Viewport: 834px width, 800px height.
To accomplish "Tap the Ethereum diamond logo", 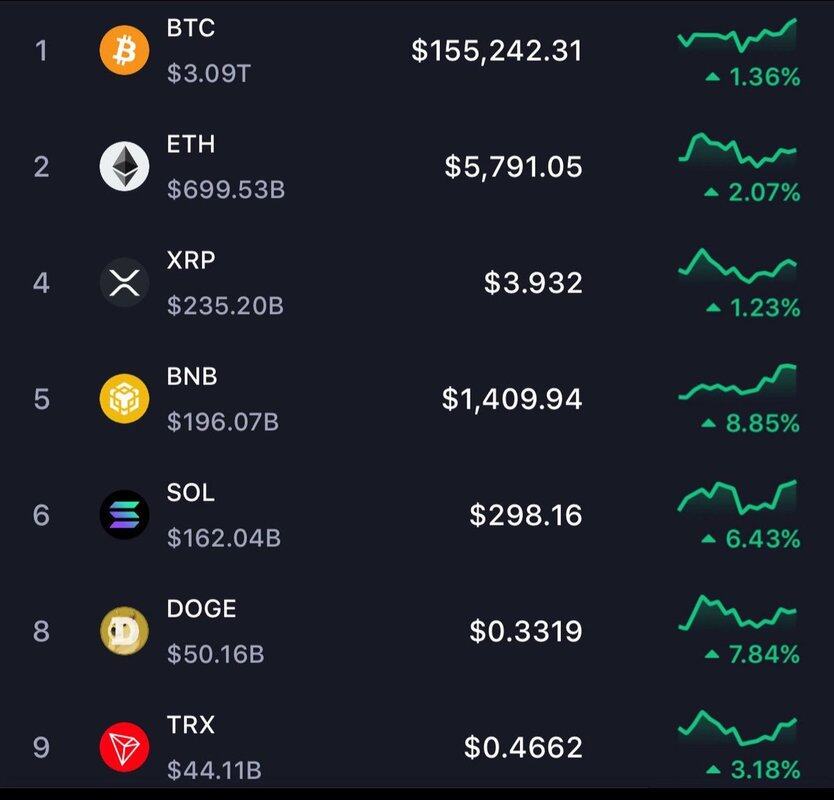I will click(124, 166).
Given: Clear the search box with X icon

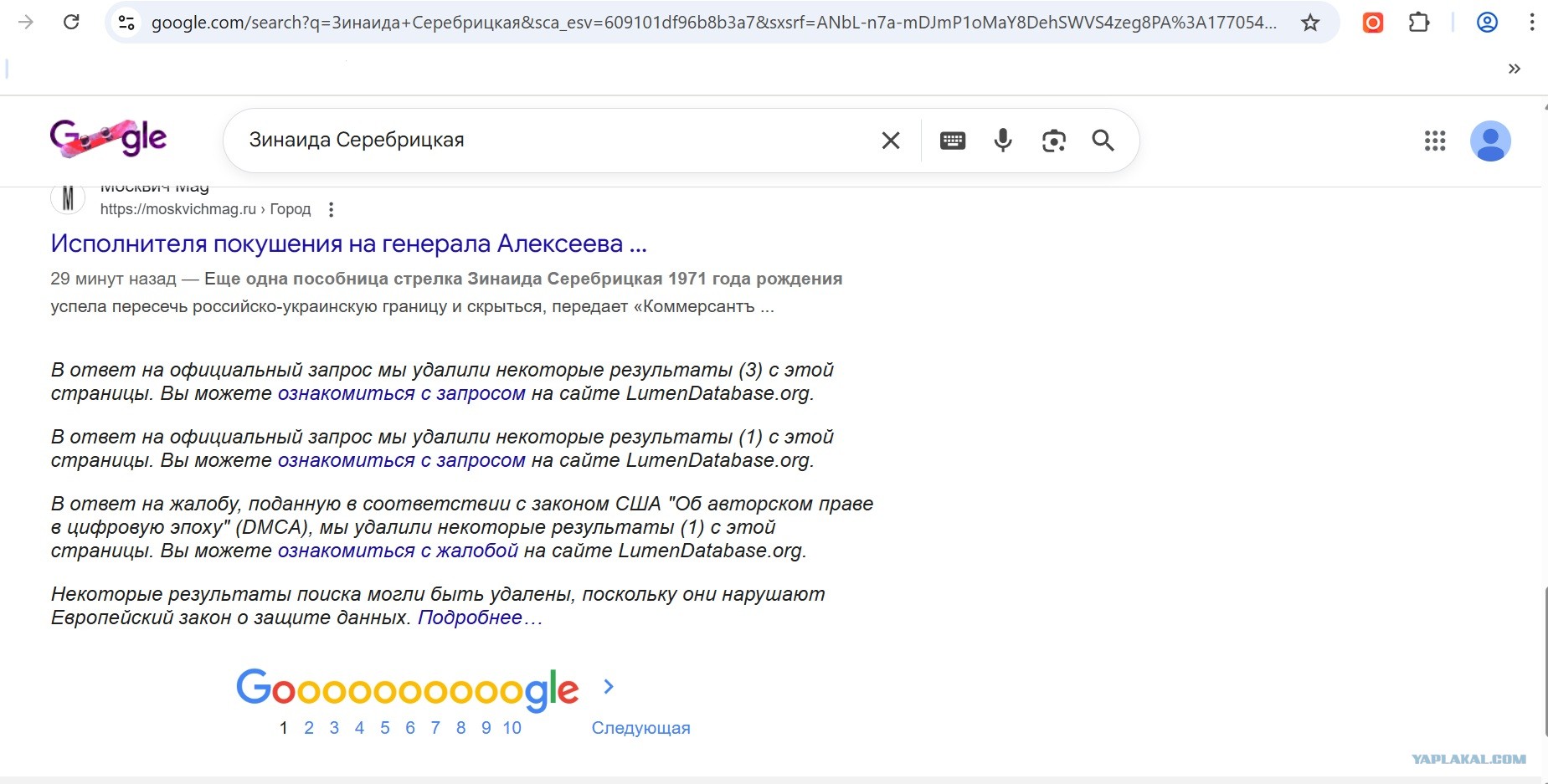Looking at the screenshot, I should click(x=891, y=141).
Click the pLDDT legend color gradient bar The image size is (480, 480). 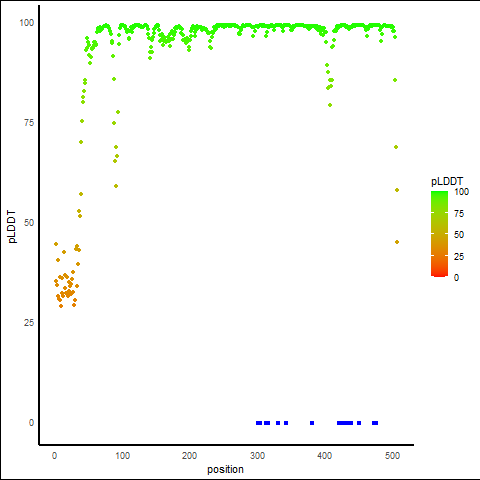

**Try it**. In the records above, find the line containing "Given: Clear the search box with X icon" and restate it and every line after it word for word, all pictures excluded.

**Answer section**.
Given: Clear the search box with X icon

Looking at the screenshot, I should click(x=891, y=141).
Click the pLDDT legend color gradient bar The image size is (480, 480). 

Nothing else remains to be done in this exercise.